**STATED EXERCISE**
Revise the items below by changing "Viewport" to "Display area" wherever it occurs, and leave the rest of each line unchanged.

**Interface element records**
● ● ● ● ● ● ●
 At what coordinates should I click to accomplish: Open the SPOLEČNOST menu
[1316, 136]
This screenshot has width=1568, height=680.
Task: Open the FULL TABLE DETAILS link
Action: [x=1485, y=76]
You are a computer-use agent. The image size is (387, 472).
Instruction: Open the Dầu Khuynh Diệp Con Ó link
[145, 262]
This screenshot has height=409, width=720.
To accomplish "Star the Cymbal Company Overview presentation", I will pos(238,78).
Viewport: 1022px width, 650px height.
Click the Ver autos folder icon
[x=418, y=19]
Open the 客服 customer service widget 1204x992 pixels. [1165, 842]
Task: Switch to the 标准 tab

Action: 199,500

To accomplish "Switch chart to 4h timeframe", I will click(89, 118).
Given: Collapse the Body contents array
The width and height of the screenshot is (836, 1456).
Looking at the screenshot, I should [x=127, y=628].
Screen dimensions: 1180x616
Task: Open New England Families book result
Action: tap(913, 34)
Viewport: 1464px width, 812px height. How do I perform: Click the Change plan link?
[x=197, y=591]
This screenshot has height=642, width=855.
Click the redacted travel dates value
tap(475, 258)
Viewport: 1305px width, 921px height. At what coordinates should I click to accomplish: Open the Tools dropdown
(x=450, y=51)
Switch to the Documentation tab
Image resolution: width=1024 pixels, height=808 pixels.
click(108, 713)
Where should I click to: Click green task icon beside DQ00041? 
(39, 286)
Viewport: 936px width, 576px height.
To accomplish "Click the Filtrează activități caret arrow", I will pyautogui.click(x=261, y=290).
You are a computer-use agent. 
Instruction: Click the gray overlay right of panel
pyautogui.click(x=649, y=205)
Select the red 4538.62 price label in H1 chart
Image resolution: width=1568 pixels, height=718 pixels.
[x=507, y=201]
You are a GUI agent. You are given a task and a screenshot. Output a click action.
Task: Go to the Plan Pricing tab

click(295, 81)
● ● ● ● ● ● ●
**EXERCISE RESPONSE**
 At what coordinates should I click to accomplish: Open the SPOLEČNOST menu
[1316, 136]
This screenshot has width=1568, height=680.
Task: Open the FULL TABLE DETAILS link
Action: [x=1485, y=76]
You are a computer-use agent. The image size is (387, 472).
Instruction: Open the Dầu Khuynh Diệp Con Ó link
[145, 262]
This screenshot has height=409, width=720.
To accomplish "Star the Cymbal Company Overview presentation", I will pos(238,78).
Display area: 1022px width, 650px height.
Click the Ver autos folder icon
[x=418, y=19]
Open the 客服 customer service widget 1204x992 pixels. [1165, 842]
Task: Switch to the 标准 tab

Action: 199,500

To accomplish "Switch chart to 4h timeframe", I will click(89, 118).
Given: Collapse the Body contents array
The width and height of the screenshot is (836, 1456).
Looking at the screenshot, I should [x=127, y=628].
Screen dimensions: 1180x616
Task: Open New England Families book result
Action: tap(913, 34)
Display area: 1464px width, 812px height. How do I perform: Click the Change plan link?
[x=197, y=591]
This screenshot has height=642, width=855.
Click the redacted travel dates value
tap(475, 258)
Display area: 1305px width, 921px height. At what coordinates should I click to accomplish: Open the Tools dropdown
(x=450, y=51)
Switch to the Documentation tab
Image resolution: width=1024 pixels, height=808 pixels.
click(108, 713)
Where should I click to: Click green task icon beside DQ00041? 
(39, 286)
Display area: 936px width, 576px height.
To accomplish "Click the Filtrează activități caret arrow", I will pyautogui.click(x=261, y=290).
You are a computer-use agent. 
Instruction: Click the gray overlay right of panel
pyautogui.click(x=649, y=205)
Select the red 4538.62 price label in H1 chart
Image resolution: width=1568 pixels, height=718 pixels.
[x=507, y=201]
You are a GUI agent. You are given a task and a screenshot. Output a click action.
Task: Go to the Plan Pricing tab

click(295, 81)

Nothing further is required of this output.